— start RECORDS PROVIDED —

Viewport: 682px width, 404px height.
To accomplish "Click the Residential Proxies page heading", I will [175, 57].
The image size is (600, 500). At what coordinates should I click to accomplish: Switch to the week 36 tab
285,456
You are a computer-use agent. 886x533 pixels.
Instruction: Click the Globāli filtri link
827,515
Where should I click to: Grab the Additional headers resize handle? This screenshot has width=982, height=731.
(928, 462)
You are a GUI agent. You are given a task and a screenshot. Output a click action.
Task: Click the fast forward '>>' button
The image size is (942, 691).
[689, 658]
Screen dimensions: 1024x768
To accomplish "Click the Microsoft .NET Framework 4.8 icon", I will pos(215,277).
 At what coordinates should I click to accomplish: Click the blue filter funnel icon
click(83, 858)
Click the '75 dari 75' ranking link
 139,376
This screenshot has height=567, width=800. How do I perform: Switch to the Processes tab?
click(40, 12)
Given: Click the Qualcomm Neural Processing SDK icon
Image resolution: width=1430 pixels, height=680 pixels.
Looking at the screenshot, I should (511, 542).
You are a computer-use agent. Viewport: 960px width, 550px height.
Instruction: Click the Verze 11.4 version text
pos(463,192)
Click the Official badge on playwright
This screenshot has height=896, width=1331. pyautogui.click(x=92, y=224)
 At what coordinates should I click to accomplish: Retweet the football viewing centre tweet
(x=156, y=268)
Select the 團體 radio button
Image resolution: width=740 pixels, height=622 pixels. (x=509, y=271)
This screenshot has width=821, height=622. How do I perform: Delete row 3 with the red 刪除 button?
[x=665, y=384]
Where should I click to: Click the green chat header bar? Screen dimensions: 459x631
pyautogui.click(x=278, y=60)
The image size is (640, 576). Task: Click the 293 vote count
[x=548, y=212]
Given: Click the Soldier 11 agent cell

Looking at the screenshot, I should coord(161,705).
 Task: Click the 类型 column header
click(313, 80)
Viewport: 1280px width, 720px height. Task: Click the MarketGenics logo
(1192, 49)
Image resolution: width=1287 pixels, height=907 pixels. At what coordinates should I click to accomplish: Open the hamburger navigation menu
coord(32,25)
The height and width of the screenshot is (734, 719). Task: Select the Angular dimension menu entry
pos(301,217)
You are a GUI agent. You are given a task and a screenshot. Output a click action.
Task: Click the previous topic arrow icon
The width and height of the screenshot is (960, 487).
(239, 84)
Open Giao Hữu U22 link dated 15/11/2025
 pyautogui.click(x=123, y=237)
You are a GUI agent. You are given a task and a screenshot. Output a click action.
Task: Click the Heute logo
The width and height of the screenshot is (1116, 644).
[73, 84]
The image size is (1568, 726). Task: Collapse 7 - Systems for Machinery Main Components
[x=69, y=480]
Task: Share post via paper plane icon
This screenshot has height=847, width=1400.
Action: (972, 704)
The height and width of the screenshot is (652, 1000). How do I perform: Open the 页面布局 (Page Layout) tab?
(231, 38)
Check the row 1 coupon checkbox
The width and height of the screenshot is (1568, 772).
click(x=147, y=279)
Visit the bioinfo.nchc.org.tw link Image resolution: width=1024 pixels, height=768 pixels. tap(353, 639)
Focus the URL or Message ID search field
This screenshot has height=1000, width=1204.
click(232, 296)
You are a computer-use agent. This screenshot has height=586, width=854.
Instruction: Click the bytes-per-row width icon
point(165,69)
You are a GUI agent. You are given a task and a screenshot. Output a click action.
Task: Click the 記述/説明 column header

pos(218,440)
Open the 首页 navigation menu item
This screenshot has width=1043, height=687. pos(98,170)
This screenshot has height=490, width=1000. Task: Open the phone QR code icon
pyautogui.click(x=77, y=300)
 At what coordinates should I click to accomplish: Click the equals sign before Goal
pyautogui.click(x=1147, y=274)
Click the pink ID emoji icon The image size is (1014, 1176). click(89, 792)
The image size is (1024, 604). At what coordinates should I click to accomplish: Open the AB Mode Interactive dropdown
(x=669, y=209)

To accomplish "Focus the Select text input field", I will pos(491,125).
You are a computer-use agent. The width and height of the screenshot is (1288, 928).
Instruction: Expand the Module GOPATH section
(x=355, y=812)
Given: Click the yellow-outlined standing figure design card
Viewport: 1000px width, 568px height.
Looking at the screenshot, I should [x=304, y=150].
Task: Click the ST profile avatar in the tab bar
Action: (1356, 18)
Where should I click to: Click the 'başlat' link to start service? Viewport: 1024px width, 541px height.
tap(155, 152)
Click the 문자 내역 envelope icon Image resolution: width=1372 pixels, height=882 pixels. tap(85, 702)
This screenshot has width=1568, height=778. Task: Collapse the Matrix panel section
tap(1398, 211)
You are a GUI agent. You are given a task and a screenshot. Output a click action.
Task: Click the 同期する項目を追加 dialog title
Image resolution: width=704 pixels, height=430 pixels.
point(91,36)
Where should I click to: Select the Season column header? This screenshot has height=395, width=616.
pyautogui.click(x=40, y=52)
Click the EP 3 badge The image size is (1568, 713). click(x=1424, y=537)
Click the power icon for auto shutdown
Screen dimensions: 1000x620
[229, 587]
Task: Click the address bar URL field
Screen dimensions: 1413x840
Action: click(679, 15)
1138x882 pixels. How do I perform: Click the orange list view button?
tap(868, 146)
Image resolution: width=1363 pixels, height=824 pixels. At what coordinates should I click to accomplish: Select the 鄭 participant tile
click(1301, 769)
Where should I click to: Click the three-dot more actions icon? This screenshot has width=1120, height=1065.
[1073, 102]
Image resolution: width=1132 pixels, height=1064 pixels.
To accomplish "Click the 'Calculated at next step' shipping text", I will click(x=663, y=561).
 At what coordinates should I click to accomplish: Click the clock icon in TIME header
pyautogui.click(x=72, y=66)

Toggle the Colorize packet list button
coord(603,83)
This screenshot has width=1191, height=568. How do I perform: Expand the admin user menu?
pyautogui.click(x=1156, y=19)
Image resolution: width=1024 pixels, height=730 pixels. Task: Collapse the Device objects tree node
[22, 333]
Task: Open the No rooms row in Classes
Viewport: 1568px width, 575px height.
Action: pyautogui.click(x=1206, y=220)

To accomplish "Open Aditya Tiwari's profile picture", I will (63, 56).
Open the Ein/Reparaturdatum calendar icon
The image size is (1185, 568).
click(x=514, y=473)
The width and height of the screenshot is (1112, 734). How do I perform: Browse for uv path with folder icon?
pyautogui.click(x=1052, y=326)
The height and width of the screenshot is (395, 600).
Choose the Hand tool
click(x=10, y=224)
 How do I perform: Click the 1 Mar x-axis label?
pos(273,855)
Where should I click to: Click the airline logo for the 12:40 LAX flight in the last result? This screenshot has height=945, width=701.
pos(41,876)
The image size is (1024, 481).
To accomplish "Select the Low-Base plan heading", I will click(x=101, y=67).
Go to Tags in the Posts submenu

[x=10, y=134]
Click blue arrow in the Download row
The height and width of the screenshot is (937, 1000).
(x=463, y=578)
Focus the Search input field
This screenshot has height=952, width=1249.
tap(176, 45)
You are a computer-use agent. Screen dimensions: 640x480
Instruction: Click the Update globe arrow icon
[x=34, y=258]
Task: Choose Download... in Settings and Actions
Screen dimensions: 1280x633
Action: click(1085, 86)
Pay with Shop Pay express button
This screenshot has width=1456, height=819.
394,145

— end RECORDS PROVIDED —

# TASK DIRECTIONS
Render the records above as a numbered list, leaving out blank lines.

# FULL RESPONSE
1. Viewport: 682px width, 404px height.
2. To accomplish "Click the Residential Proxies page heading", I will [175, 57].
3. The image size is (600, 500). At what coordinates should I click to accomplish: Switch to the week 36 tab
4. 285,456
5. You are a computer-use agent. 886x533 pixels.
6. Instruction: Click the Globāli filtri link
7. 827,515
8. Where should I click to: Grab the Additional headers resize handle? This screenshot has width=982, height=731.
9. (928, 462)
10. You are a GUI agent. You are given a task and a screenshot. Output a click action.
11. Task: Click the fast forward '>>' button
12. The image size is (942, 691).
13. [689, 658]
14. Screen dimensions: 1024x768
15. To accomplish "Click the Microsoft .NET Framework 4.8 icon", I will pos(215,277).
16.  At what coordinates should I click to accomplish: Click the blue filter funnel icon
17. click(83, 858)
18. Click the '75 dari 75' ranking link
19.  139,376
20. This screenshot has height=567, width=800. How do I perform: Switch to the Processes tab?
21. click(40, 12)
22. Given: Click the Qualcomm Neural Processing SDK icon
23. Image resolution: width=1430 pixels, height=680 pixels.
24. Looking at the screenshot, I should (511, 542).
25. You are a computer-use agent. Viewport: 960px width, 550px height.
26. Instruction: Click the Verze 11.4 version text
27. pos(463,192)
28. Click the Official badge on playwright
29. This screenshot has height=896, width=1331. pyautogui.click(x=92, y=224)
30.  At what coordinates should I click to accomplish: Retweet the football viewing centre tweet
31. (x=156, y=268)
32. Select the 團體 radio button
33. Image resolution: width=740 pixels, height=622 pixels. (x=509, y=271)
34. This screenshot has width=821, height=622. How do I perform: Delete row 3 with the red 刪除 button?
35. [x=665, y=384]
36. Where should I click to: Click the green chat header bar? Screen dimensions: 459x631
37. pyautogui.click(x=278, y=60)
38. The image size is (640, 576). Task: Click the 293 vote count
39. [x=548, y=212]
40. Given: Click the Soldier 11 agent cell
41. Looking at the screenshot, I should coord(161,705).
42.  Task: Click the 类型 column header
43. click(313, 80)
44. Viewport: 1280px width, 720px height. Task: Click the MarketGenics logo
45. (1192, 49)
46. Image resolution: width=1287 pixels, height=907 pixels. At what coordinates should I click to accomplish: Open the hamburger navigation menu
47. coord(32,25)
48. The height and width of the screenshot is (734, 719). Task: Select the Angular dimension menu entry
49. pos(301,217)
50. You are a GUI agent. You are given a task and a screenshot. Output a click action.
51. Task: Click the previous topic arrow icon
52. The width and height of the screenshot is (960, 487).
53. (239, 84)
54. Open Giao Hữu U22 link dated 15/11/2025
55.  pyautogui.click(x=123, y=237)
56. You are a GUI agent. You are given a task and a screenshot. Output a click action.
57. Task: Click the Heute logo
58. The width and height of the screenshot is (1116, 644).
59. [73, 84]
60. The image size is (1568, 726). Task: Collapse 7 - Systems for Machinery Main Components
61. [x=69, y=480]
62. Task: Share post via paper plane icon
63. This screenshot has height=847, width=1400.
64. Action: (972, 704)
65. The height and width of the screenshot is (652, 1000). How do I perform: Open the 页面布局 (Page Layout) tab?
66. (231, 38)
67. Check the row 1 coupon checkbox
68. The width and height of the screenshot is (1568, 772).
69. click(x=147, y=279)
70. Visit the bioinfo.nchc.org.tw link Image resolution: width=1024 pixels, height=768 pixels. tap(353, 639)
71. Focus the URL or Message ID search field
72. This screenshot has height=1000, width=1204.
73. click(232, 296)
74. You are a computer-use agent. This screenshot has height=586, width=854.
75. Instruction: Click the bytes-per-row width icon
76. point(165,69)
77. You are a GUI agent. You are given a task and a screenshot. Output a click action.
78. Task: Click the 記述/説明 column header
79. pos(218,440)
80. Open the 首页 navigation menu item
81. This screenshot has width=1043, height=687. pos(98,170)
82. This screenshot has height=490, width=1000. Task: Open the phone QR code icon
83. pyautogui.click(x=77, y=300)
84.  At what coordinates should I click to accomplish: Click the equals sign before Goal
85. pyautogui.click(x=1147, y=274)
86. Click the pink ID emoji icon The image size is (1014, 1176). click(89, 792)
87. The image size is (1024, 604). At what coordinates should I click to accomplish: Open the AB Mode Interactive dropdown
88. (x=669, y=209)
89. To accomplish "Focus the Select text input field", I will pos(491,125).
90. You are a computer-use agent. The width and height of the screenshot is (1288, 928).
91. Instruction: Expand the Module GOPATH section
92. (x=355, y=812)
93. Given: Click the yellow-outlined standing figure design card
94. Viewport: 1000px width, 568px height.
95. Looking at the screenshot, I should [x=304, y=150].
96. Task: Click the ST profile avatar in the tab bar
97. Action: (1356, 18)
98. Where should I click to: Click the 'başlat' link to start service? Viewport: 1024px width, 541px height.
99. tap(155, 152)
100. Click the 문자 내역 envelope icon Image resolution: width=1372 pixels, height=882 pixels. tap(85, 702)
101. This screenshot has width=1568, height=778. Task: Collapse the Matrix panel section
102. tap(1398, 211)
103. You are a GUI agent. You are given a task and a screenshot. Output a click action.
104. Task: Click the 同期する項目を追加 dialog title
105. Image resolution: width=704 pixels, height=430 pixels.
106. point(91,36)
107. Where should I click to: Select the Season column header? This screenshot has height=395, width=616.
108. pyautogui.click(x=40, y=52)
109. Click the EP 3 badge The image size is (1568, 713). click(x=1424, y=537)
110. Click the power icon for auto shutdown
111. Screen dimensions: 1000x620
112. [229, 587]
113. Task: Click the address bar URL field
114. Screen dimensions: 1413x840
115. Action: click(679, 15)
116. 1138x882 pixels. How do I perform: Click the orange list view button?
117. tap(868, 146)
118. Image resolution: width=1363 pixels, height=824 pixels. At what coordinates should I click to accomplish: Select the 鄭 participant tile
119. click(1301, 769)
120. Where should I click to: Click the three-dot more actions icon? This screenshot has width=1120, height=1065.
121. [1073, 102]
122. Image resolution: width=1132 pixels, height=1064 pixels.
123. To accomplish "Click the 'Calculated at next step' shipping text", I will click(x=663, y=561).
124.  At what coordinates should I click to accomplish: Click the clock icon in TIME header
125. pyautogui.click(x=72, y=66)
126. Toggle the Colorize packet list button
127. coord(603,83)
128. This screenshot has width=1191, height=568. How do I perform: Expand the admin user menu?
129. pyautogui.click(x=1156, y=19)
130. Image resolution: width=1024 pixels, height=730 pixels. Task: Collapse the Device objects tree node
131. [22, 333]
132. Task: Open the No rooms row in Classes
133. Viewport: 1568px width, 575px height.
134. Action: pyautogui.click(x=1206, y=220)
135. To accomplish "Open Aditya Tiwari's profile picture", I will (63, 56).
136. Open the Ein/Reparaturdatum calendar icon
137. The image size is (1185, 568).
138. click(x=514, y=473)
139. The width and height of the screenshot is (1112, 734). How do I perform: Browse for uv path with folder icon?
140. pyautogui.click(x=1052, y=326)
141. The height and width of the screenshot is (395, 600).
142. Choose the Hand tool
143. click(x=10, y=224)
144.  How do I perform: Click the 1 Mar x-axis label?
145. pos(273,855)
146. Where should I click to: Click the airline logo for the 12:40 LAX flight in the last result? This screenshot has height=945, width=701.
147. pos(41,876)
148. The image size is (1024, 481).
149. To accomplish "Select the Low-Base plan heading", I will click(x=101, y=67).
150. Go to Tags in the Posts submenu
151. [x=10, y=134]
152. Click blue arrow in the Download row
153. The height and width of the screenshot is (937, 1000).
154. (x=463, y=578)
155. Focus the Search input field
156. This screenshot has height=952, width=1249.
157. tap(176, 45)
158. You are a computer-use agent. Screen dimensions: 640x480
159. Instruction: Click the Update globe arrow icon
160. [x=34, y=258]
161. Task: Choose Download... in Settings and Actions
162. Screen dimensions: 1280x633
163. Action: click(1085, 86)
164. Pay with Shop Pay express button
165. This screenshot has width=1456, height=819.
166. 394,145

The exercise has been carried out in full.